The picture is not heavily driven by the actors, with no stylizing of the mood or action in cinematography, which is a surprise due to the fact that director George Stevens was a cinematographer by trade. Stevens plays it rather simple, not that he was a creative cameraman in his past; mainly working on comedic shorts in his days before recently becoming a feature director. It is an early work for Stevens in the directing chair, a craft that he would expand on greatly in the future. Not to say Stevens was a bland director in this film, for the subject matter was rather straight forward and did not call for any added creativity, as the film is very much driven by Hepburn’s performance.

Hepburn is the main focus of the picture, carrying the title character through the emotional ride of balancing humility and the desire for being an elitist. Hepburn was a polarizing actress at times with her unique accent and style, but she does win you over as she is determined to meekly try to fit in with these people, and win the heart of the man from this crowd, but he happens to love her for herself.

The remaining cast after Hepburn was a gathering of rather no name actors of the time. Fred MacMurray was a twenty-seven year-old stage actor moving to the screen. His performance is a bit stiff at times, and two-dimensional, but he does carry a sense of care underneath his eyes that lets us know a bit of what he may be thinking as Alice fakes her lifestyle to him. Alice’s parents are played by, veteran vaudevillian Fred Stone and movie-novice Ann Shoemaker. Both Stone and Shoemaker had plenty of stage work, which allows them to transfer well to the screen, Stone with his silly, but loving father figure, and Shoemaker as the mother that many could relate to as their own.

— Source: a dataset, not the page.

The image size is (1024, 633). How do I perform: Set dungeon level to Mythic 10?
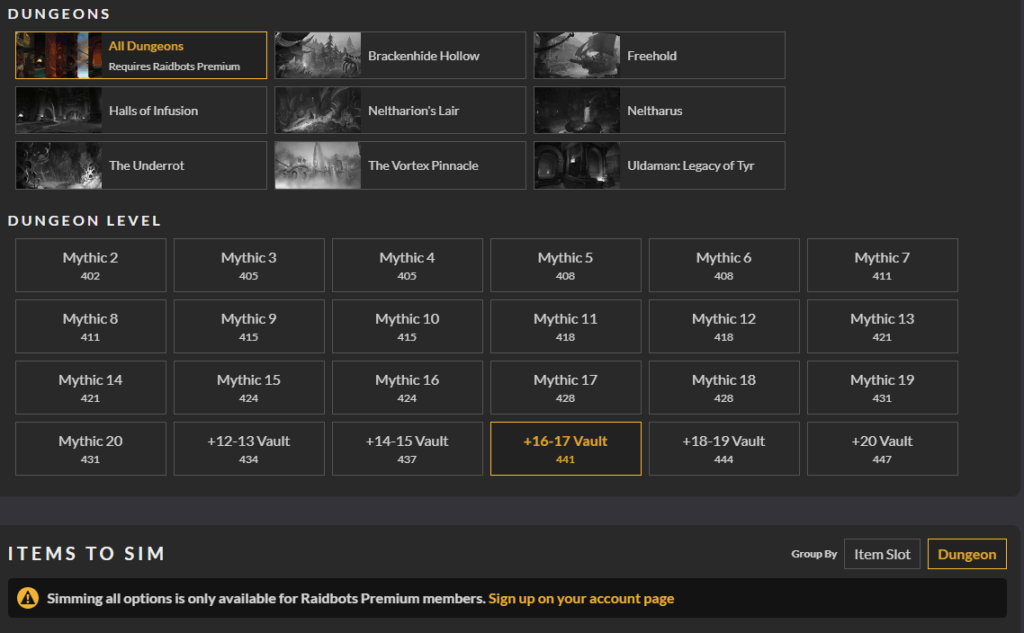tap(407, 326)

Hattie McDaniel makes an appearance as an unrefined maid hired to serve the nice meal to impress MacMurray’s character. In a way her role makes fun of the stereotype of the black maid as McDaniel’s character does her job in a way that is careless and embarrassing to Alice. It pokes fun that just because she is a big black woman does not make her the usual maid of the house. Her role is brief, but worth taking note in the years before racial reform in American cinema.

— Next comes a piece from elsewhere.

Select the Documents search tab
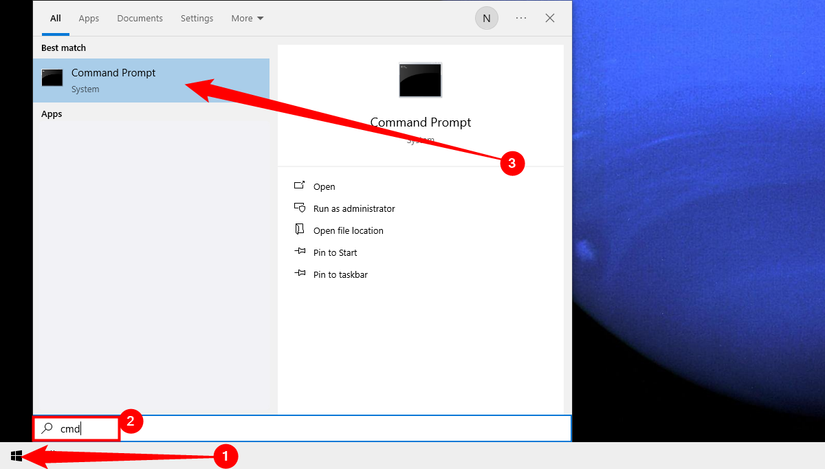The height and width of the screenshot is (469, 825). coord(140,18)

Alice Adams would be a film that was a labor of love for young Katherine Hepburn. Since she first read the story she wished to play the role of Alice, and was overjoyed when she was handed the role. Despite her wanting of George Cukor to direct the picture, Cukor was tied up in production of the adaptation to David Copperfield. Cukor suggested on William Wyler for the job, but the studio went with Stevens instead for his ability to deliver what the studio wanted, mainly on time and under budget. The original script was written with the very happy ending of Arthur and Alice in love, a very dissimilar outcome from the novel which left the relationship unresolved. Stevens and Hepburn would discard much of the original script, rewriting it with a conclusion that left the couple up in the air, but RKO would step in and force a happy ending to the movie. This was seen as an intelligent decision considering its time, as a happy ending helped to make this a successful film in 1935 for RKO and for Hepburn who received her second Academy Award nomination for her performance. In the long run a more real life ending might have made for a more artistic conclusion, but Alice Adams stood as one of Hepburn’s most favorite roles she had ever performed in her career.

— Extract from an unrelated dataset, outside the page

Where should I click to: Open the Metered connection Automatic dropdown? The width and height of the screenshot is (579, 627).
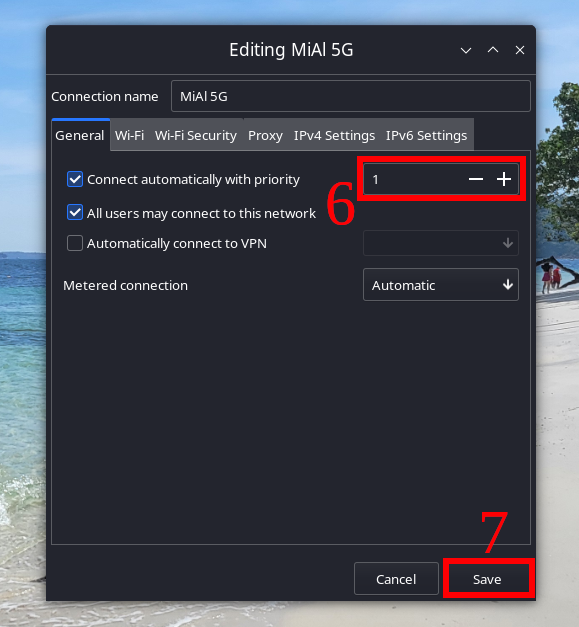pos(441,285)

Alice Adams makes for a pleasant, little film that showcased the talents of a younger Hepburn after he first quick fall from her from success. Personally, I have mixed feeling about the story, but that is not to say it is not a good film. With a cast of small actors, the picture is a good mix of characters. We introduced to a very young Fred MacMurray as he just begins his career as a Hollywood actor. In the end it is seen as a small boost in the arm of Hepburn’s career above anything else if one is curious to watch Hepburn in her more youthful days.